> **REQUIREMENT**:
Everything from the line with "Screenshot is 1920x1276." to the end of the data should be restated word for word, and nothing before it.

> **ENTRIES SUPPLIED**:
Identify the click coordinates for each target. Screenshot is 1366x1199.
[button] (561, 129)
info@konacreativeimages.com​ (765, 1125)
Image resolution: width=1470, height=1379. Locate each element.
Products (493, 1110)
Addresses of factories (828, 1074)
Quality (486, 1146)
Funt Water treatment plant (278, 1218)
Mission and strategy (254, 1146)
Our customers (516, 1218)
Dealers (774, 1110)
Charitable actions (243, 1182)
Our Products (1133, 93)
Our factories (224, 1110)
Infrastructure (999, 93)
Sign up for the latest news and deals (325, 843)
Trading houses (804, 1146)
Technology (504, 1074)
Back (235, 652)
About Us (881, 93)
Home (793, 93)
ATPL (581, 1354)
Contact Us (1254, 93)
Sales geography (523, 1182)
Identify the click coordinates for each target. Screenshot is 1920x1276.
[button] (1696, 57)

> **ANSWER BELOW**:
Identify the click coordinates for each target. Screenshot is 1920x1276.
[button] (1696, 57)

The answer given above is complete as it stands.